水回り設備のパイオニアとして知られるタカラスタンダード。その生産拠点の一つ、千葉県八千代市に位置する千葉工場が今、大きな変革の時を迎えています。京成電鉄の勝田台駅から車で10分ほどの工業団地内に、2つの広大な工場を構える同拠点。ここでは「プラスチックの女王」という別名を持つアクリル人造大理石を用いた、高品質な浴槽やキッチン天板が日々生み出されているのです。
千葉工場のこだわりは、何と言ってもアクリルの純度の高さにあります。第1工場では傷に強い結晶シリカを、第2工場では難燃性に優れた水酸化アルミニウムをアクリル液に配合し、約1時間の加熱工程を経て製品化されます。肥塚弘一工場長が「耐久性向上のために不純物は一切混ぜない」と語る通り、その妥協なき姿勢が製品の美しさと強さを支えているのでしょう。

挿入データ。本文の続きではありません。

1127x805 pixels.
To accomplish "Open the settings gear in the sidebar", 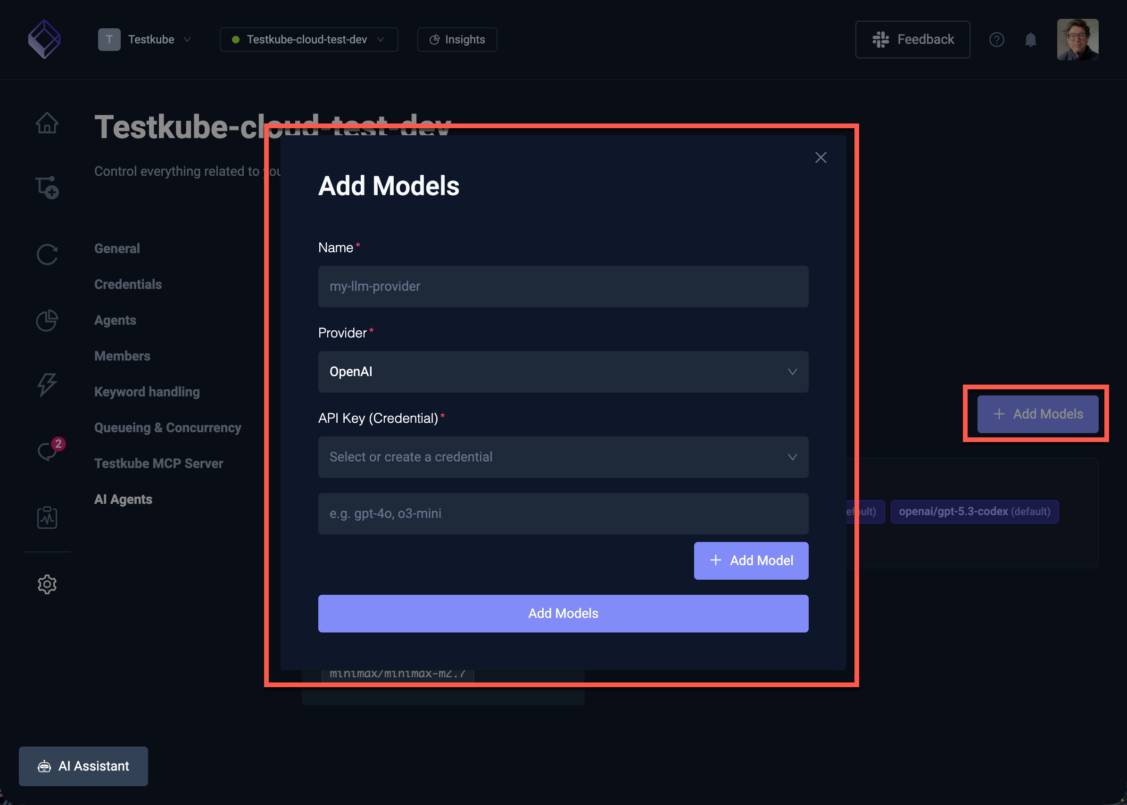I will pyautogui.click(x=47, y=584).
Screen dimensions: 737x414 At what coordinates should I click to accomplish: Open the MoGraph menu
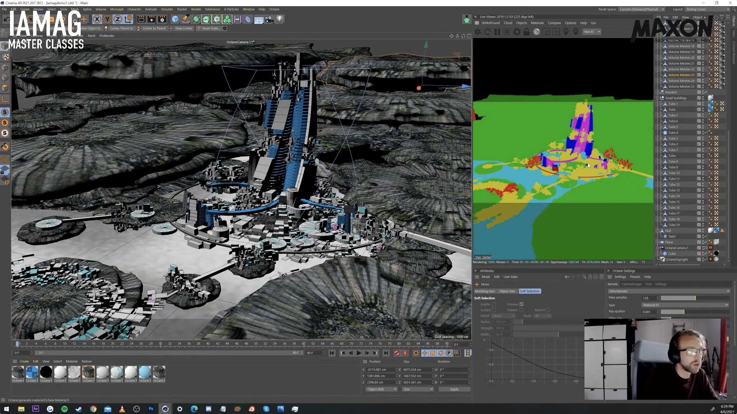coord(116,9)
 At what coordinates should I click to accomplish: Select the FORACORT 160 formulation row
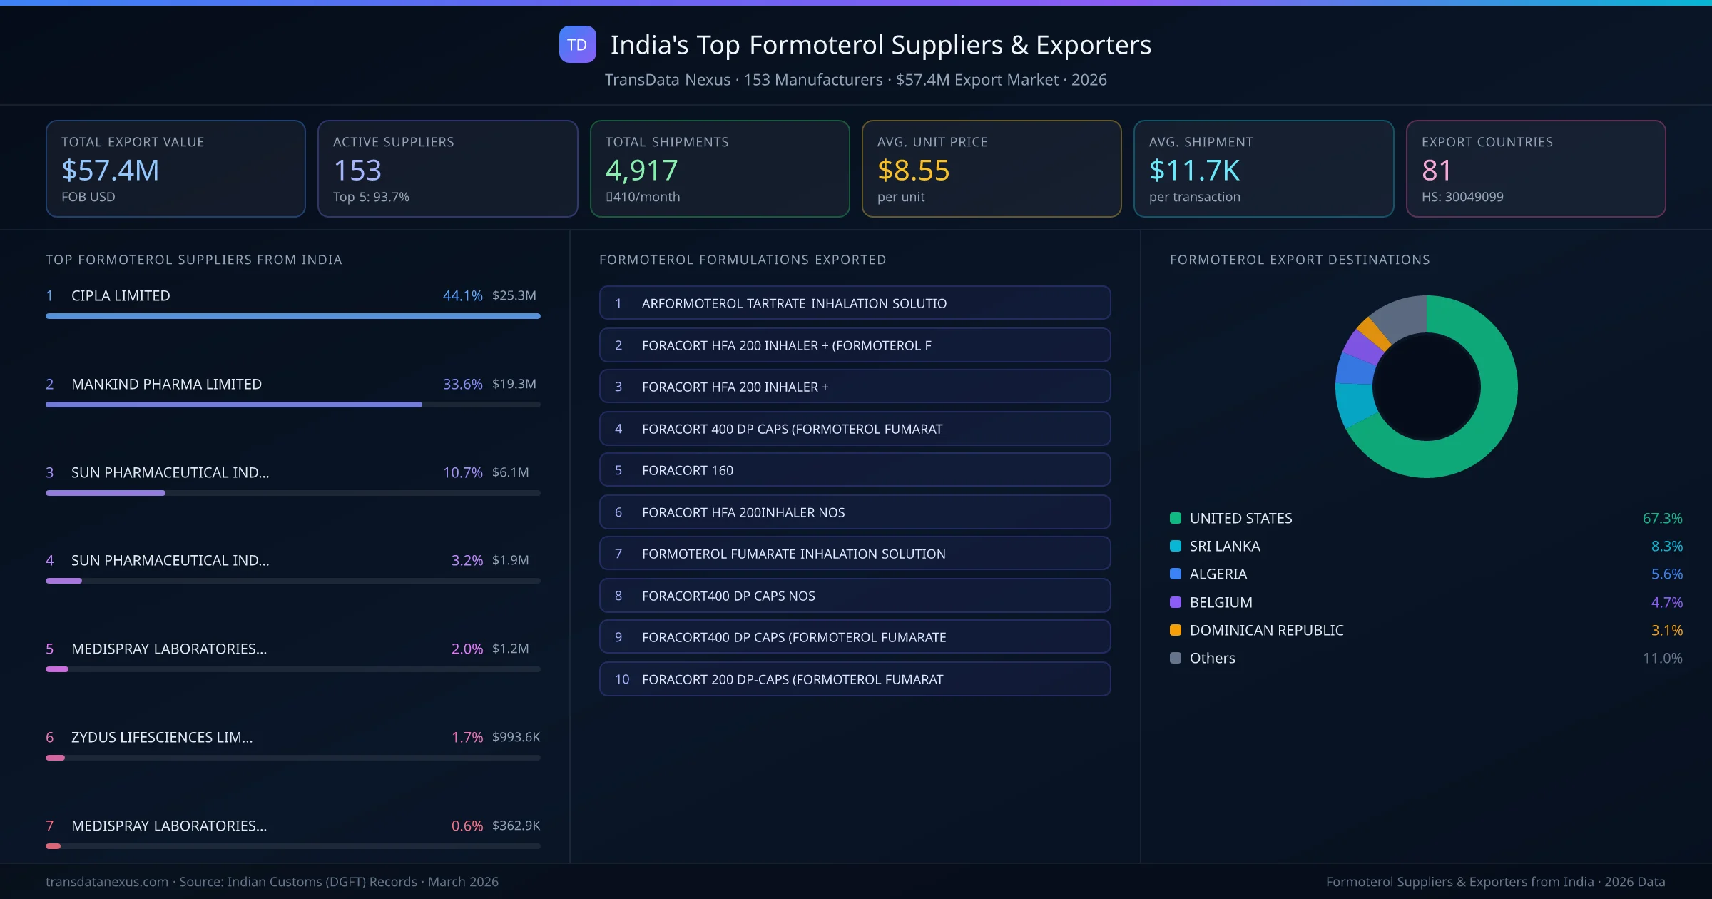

SNS上では、実際にタカラスタンダードの製品を導入したユーザーから「数年経っても新品のような輝きがある」「掃除が驚くほど楽」といった絶賛の声が相次いでいます。こうした高い顧客満足度は、新築マンションにおけるキッチン天板のシェアが約7割という驚異的な数字にも現れています。現在の月産体制は、天板が約13,000台、浴槽が約3,500台と非常にパワフルです。
リフォーム市場へ狙いを定める老舗の次なる一手
盤石なシェアを誇る同社ですが、現在は首都圏のマンション供給が落ち着きを見せる将来を見据え、新たな戦略を打ち出しています。その中核となるのが、高齢化社会に伴い急速に拡大するリフォーム需要の開拓です。2017年04月には新築部門とリフォーム部門を独立させ、それぞれが専門性を高めて顧客にアプローチできる体制へと組織を刷新しました。
さらに、2019年10月には千葉工場内に「テクニカルセンター」という研修施設を開設しました。これは取引先の業者や代理店が、商品の構造や素材の特性を深く学ぶための拠点です。専門的な知識を持つプロを育成することで、エンドユーザーに対して製品の真の価値を伝えられる仕組みを作っています。こうした現場重視の教育体制こそが、同社の信頼を底上げしていると感じます。
1912年の創業から100年以上の歴史を紡いできた老舗でありながら、現状に甘んじない姿勢には感服いたします。現在は働き方改革に合わせ、最新技術による省力化も推進しているとのこと。単なる設備メーカーの枠を超え、住まいの質そのものを高めようとする千葉工場の取り組みは、私たちの生活をより豊かで快適なものに変えてくれるに違いありません。